Janssen continued to appear in a variety of television and film projects over the years, though none reached the exposure of her James Bond and X-Men roles. In 2015 she joined Neeson again in Taken 3, and also began a recurring role on the legal drama How to Get Away with Murder, which would premiere its final season in 2019. In 2016 she landed another recurring role, on the well-received crime series The Blacklist. This led to her starring in the same the role in the spinoff series The Blacklist: Redemption (2017), which lasted only one season. Janssen's lead or supporting film roles tended to be in crime or action movies, most of which made little critical or commercial impact. These included Bayou Caviar (2018) with Cuba Gooding Jr., The Poison Rose (2019) alongside John Travolta and Morgan Freeman, and the Nicholas Cage–led Primal (2019). She then appeared in a variety of othe films, including Redeeming Love (2022) and Locked In (2023).

Impact

Over the course of her career, Janssen became known for taking edgy, dark roles and playing powerful and emotionally complex characters. Her roles in GoldenEye and the X-Men franchise brought her international recognition as well as several award nominations. In addition to acting, Janssen devoted herself to a number of causes, serving for a time as a goodwill ambassador for the United Nations and as a water ambassador for Green Cross International. She also became a vocal critic of sexism and ageism in Hollywood.

Personal Life

Janssen was previously married to filmmaker Tod Williams.

Bibliography

"Famke Janssen." IMDb, 2019, www.imdb.com/name/nm0000463/. Accessed 22 Sept. 2024.

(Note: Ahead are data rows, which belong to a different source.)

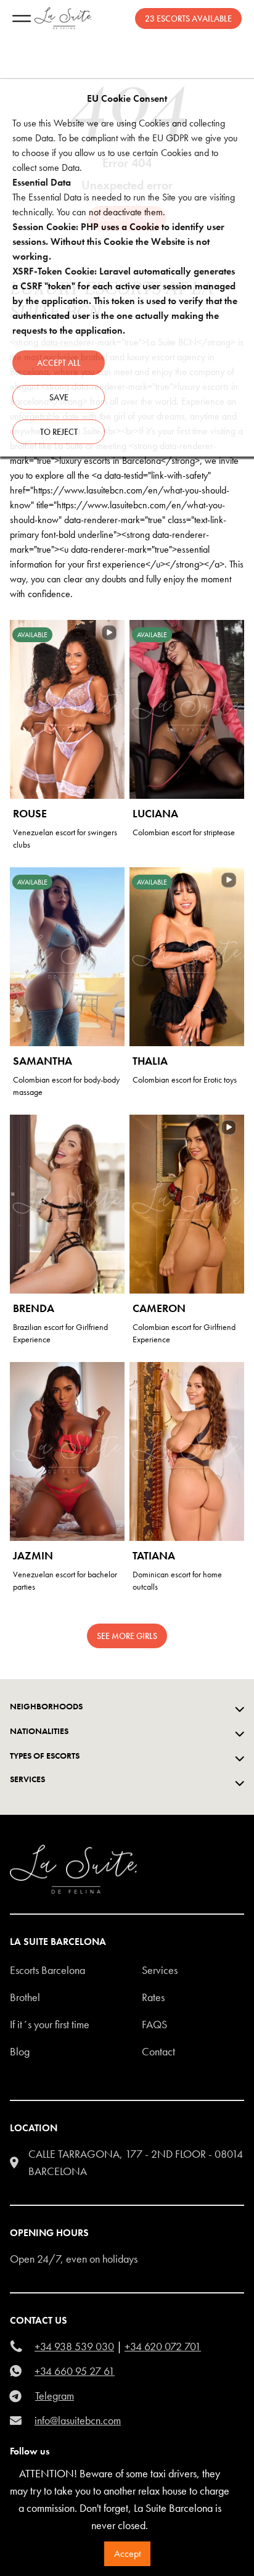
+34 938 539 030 (74, 2346)
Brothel (25, 1997)
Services (160, 1970)
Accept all (59, 362)
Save (58, 397)
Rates (153, 1997)
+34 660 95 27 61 (75, 2371)
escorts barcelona (47, 1970)
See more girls (127, 1635)
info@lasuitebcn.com (78, 2420)
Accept (127, 2553)
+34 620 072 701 (163, 2346)
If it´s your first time (49, 2024)
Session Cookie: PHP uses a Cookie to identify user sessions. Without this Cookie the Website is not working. (118, 241)
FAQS (154, 2024)
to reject (59, 431)
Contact (158, 2051)
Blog (20, 2051)
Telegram (54, 2395)
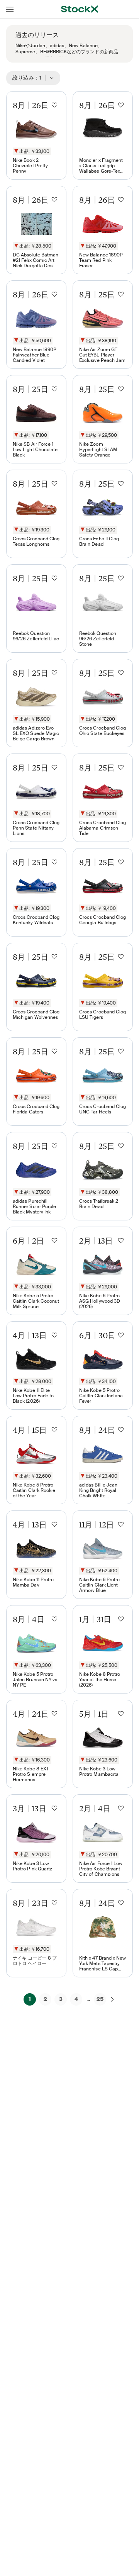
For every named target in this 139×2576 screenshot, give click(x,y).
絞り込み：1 (29, 78)
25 (100, 1999)
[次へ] (112, 1999)
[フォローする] (54, 105)
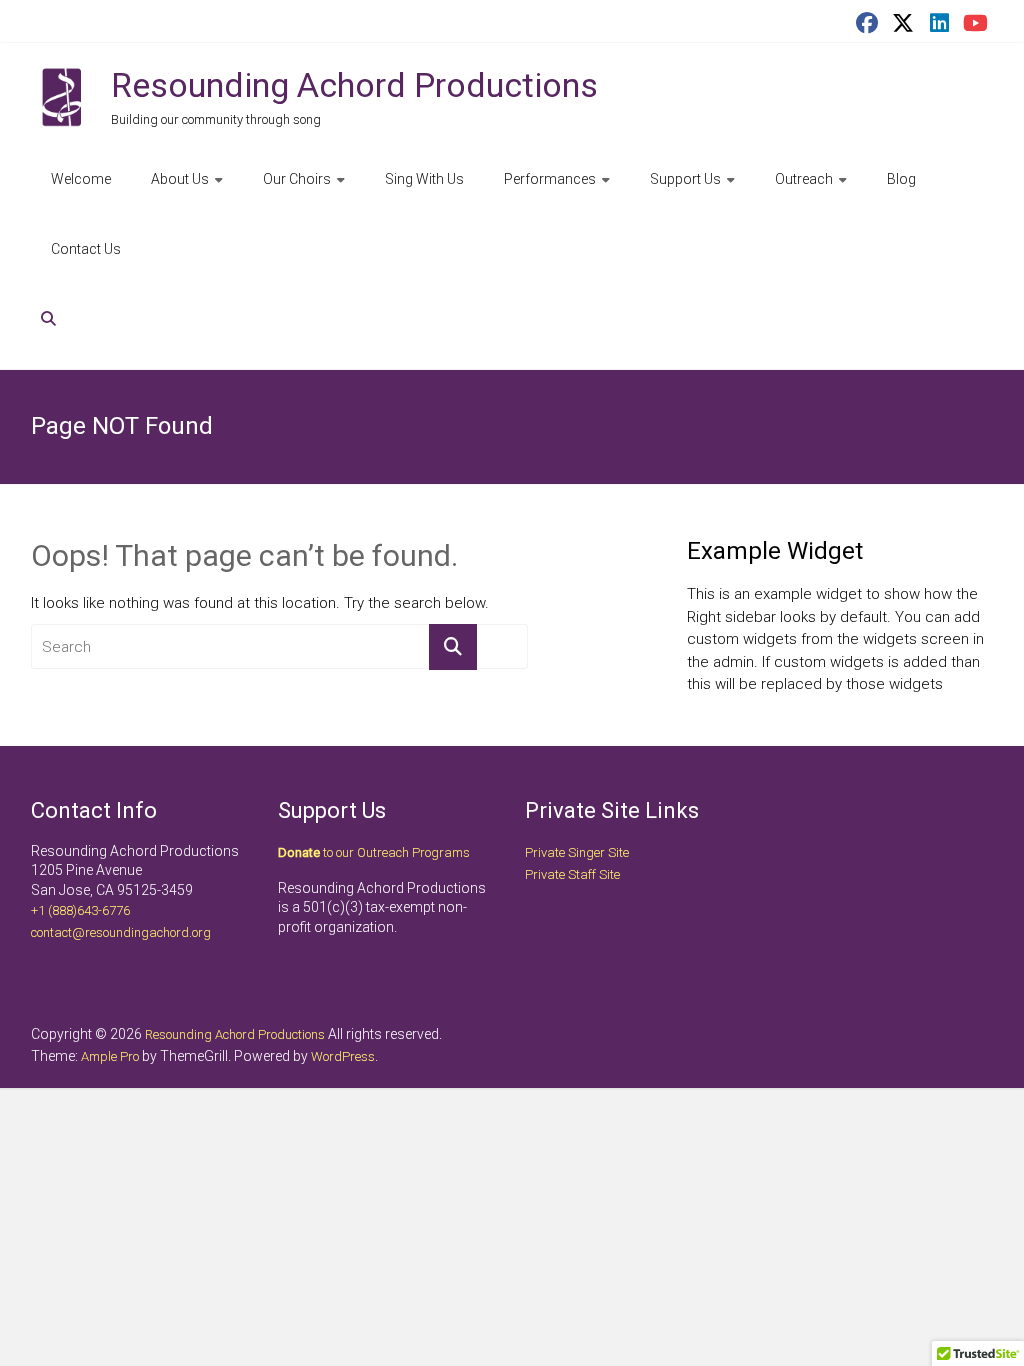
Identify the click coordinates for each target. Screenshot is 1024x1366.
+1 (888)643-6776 (80, 910)
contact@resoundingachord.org (121, 932)
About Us (180, 179)
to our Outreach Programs (374, 852)
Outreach (804, 179)
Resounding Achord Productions (354, 85)
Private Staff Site (572, 874)
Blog (901, 179)
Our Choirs (297, 179)
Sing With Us (424, 179)
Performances (550, 179)
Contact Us (86, 249)
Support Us (685, 179)
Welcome (81, 179)
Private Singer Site (577, 852)
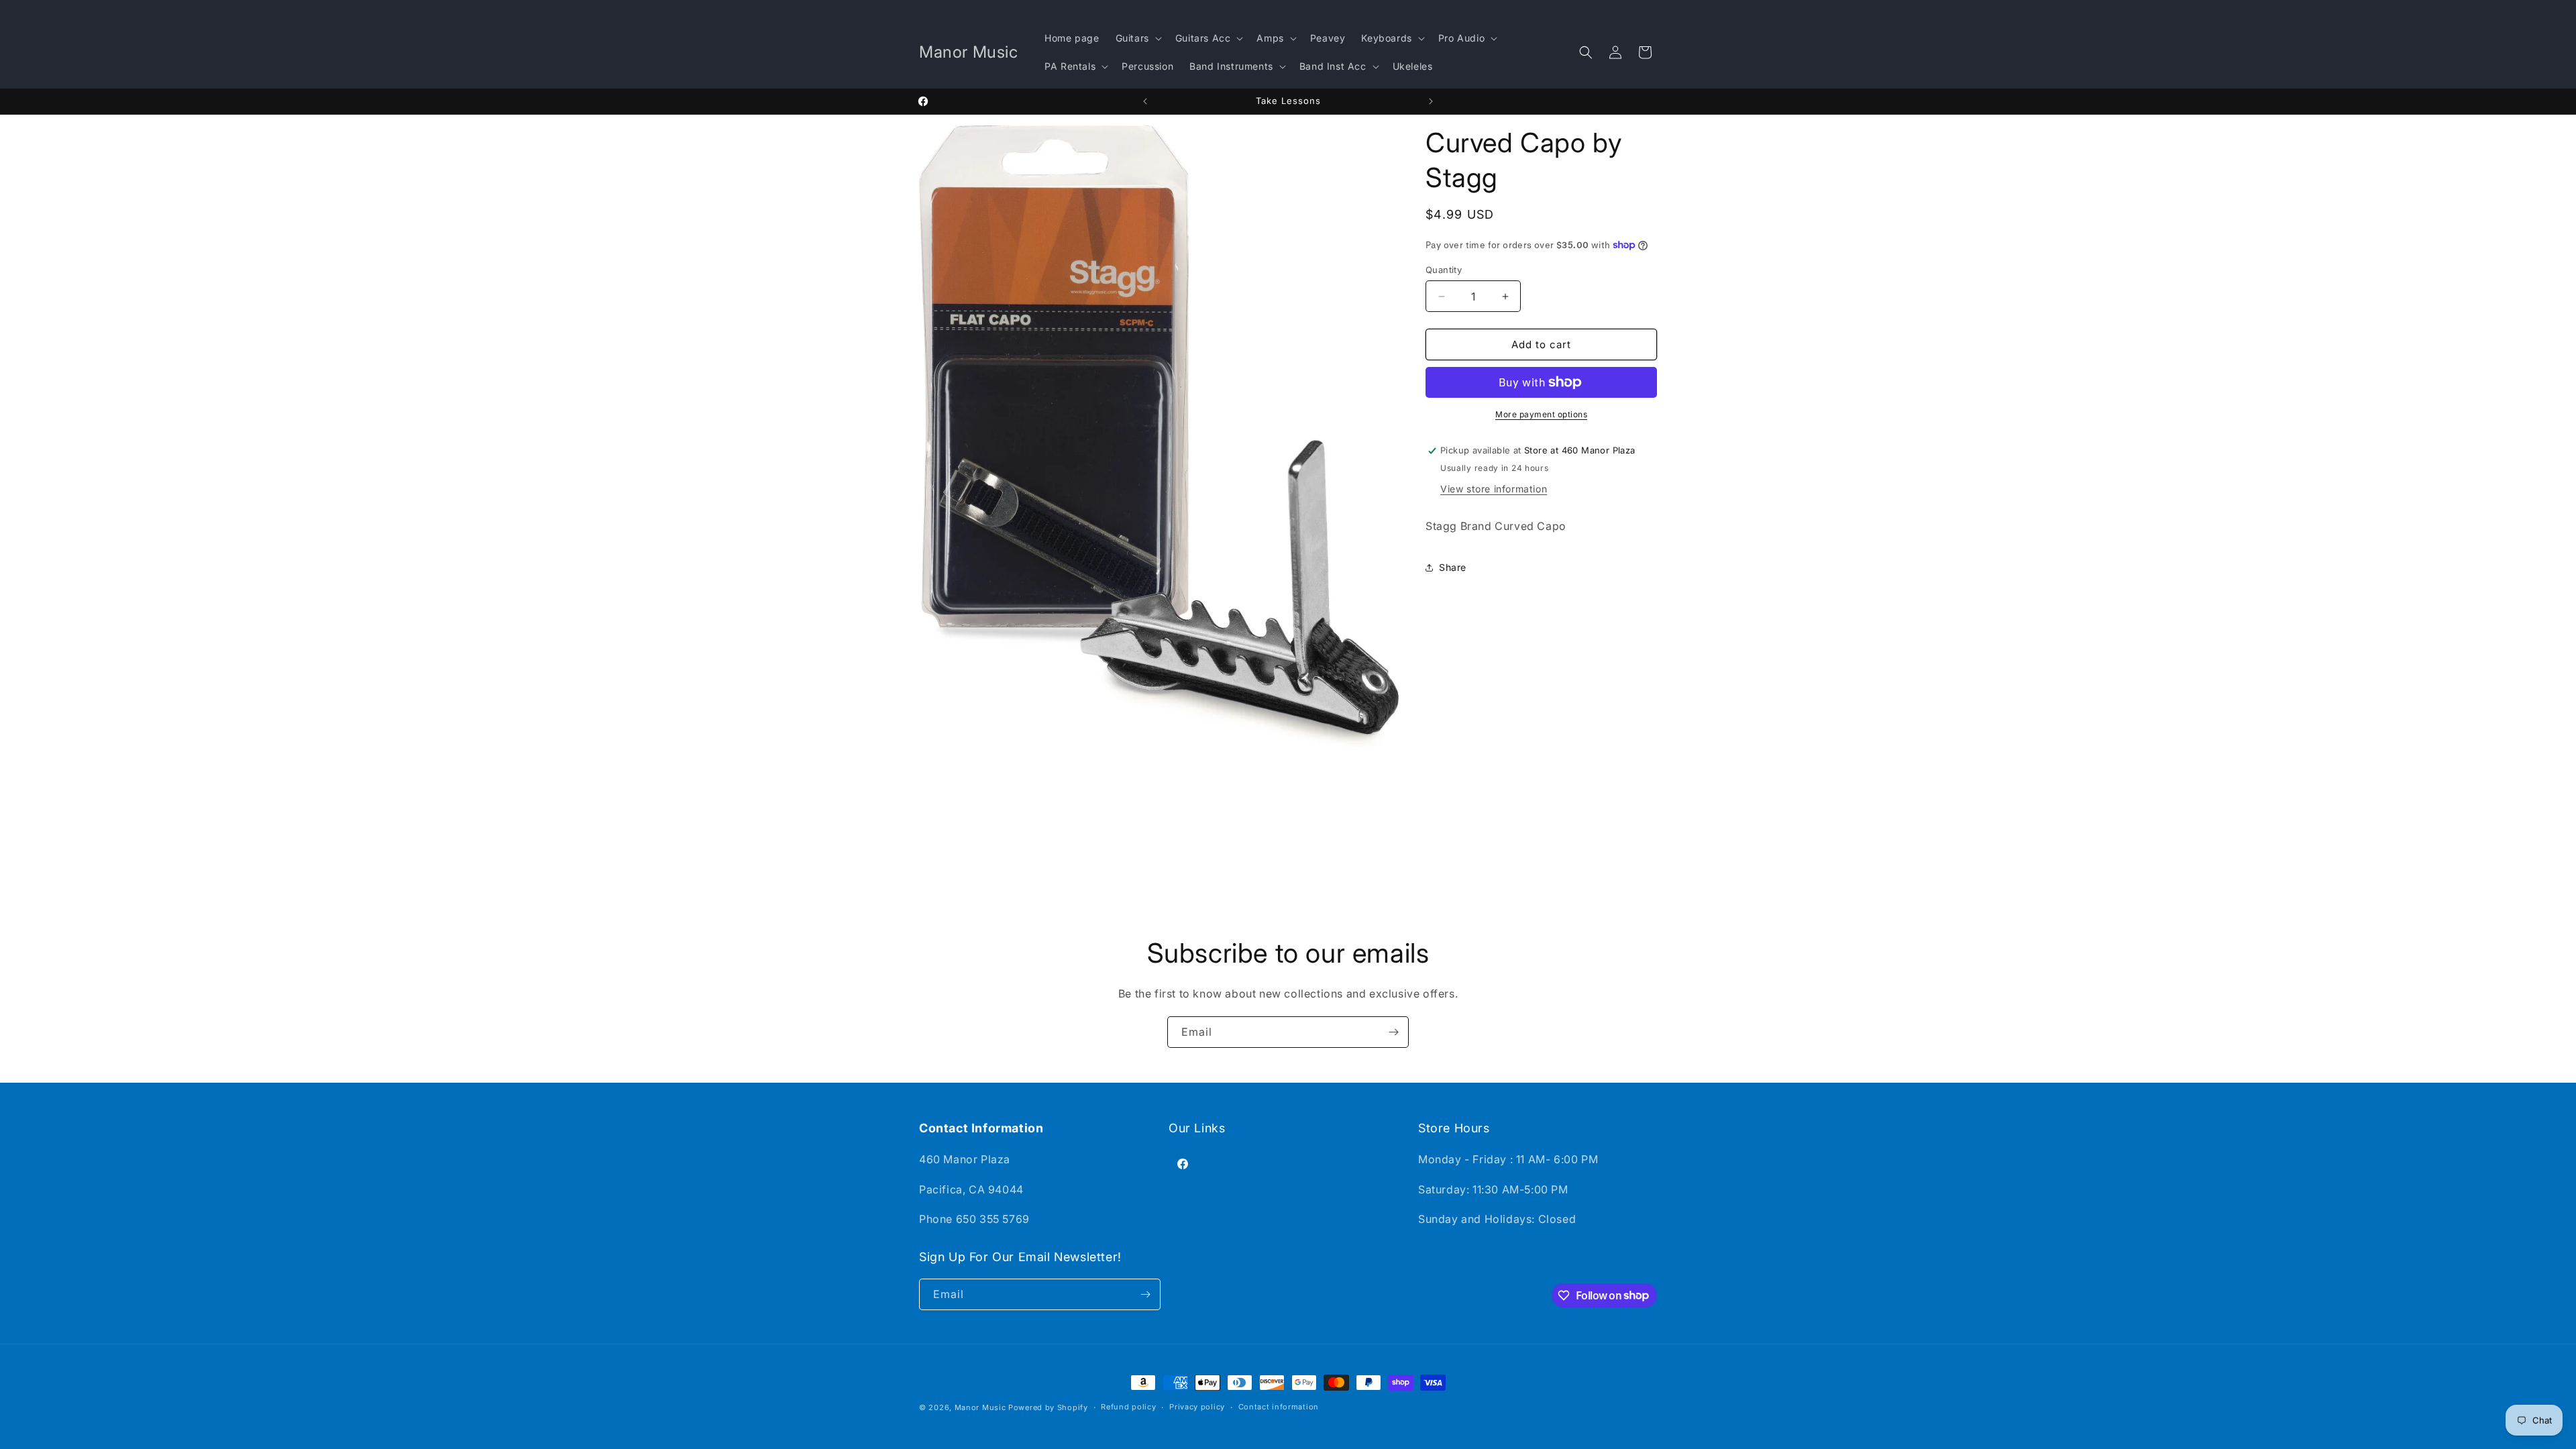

Hale, Mike. "Start Now, and You'll Know Tonight." New York Times. New York Times Co., 18 Apr. 2013. Web. 30 Aug. 2013.

Lewis, Roz. "Famke Janssen's Travelling Life." Telegraph. Telegraph Media Group, 28 May 2013. Web. 30 Aug. 2013.

Malanowski, Jamie. "A Scene Stealer's Big Score." New York Times. New York Times Co., 20 Aug. 2000. Web. 30 Aug. 2013.

Richesin, Nicki. "Famke Janssen and Bringing Up Bobby." Huffington Post. TheHuffingtonPost.com, 19 Sept. 2012. Web. 30 Aug. 2013.

Sheridan, Patricia. "Patricia Sheridan's Breakfast with . . . Famke Janssen." Pittsburgh Post-Gazette. Post-Gazette.com, 15 Apr. 2013. Web. 30 Aug. 2013.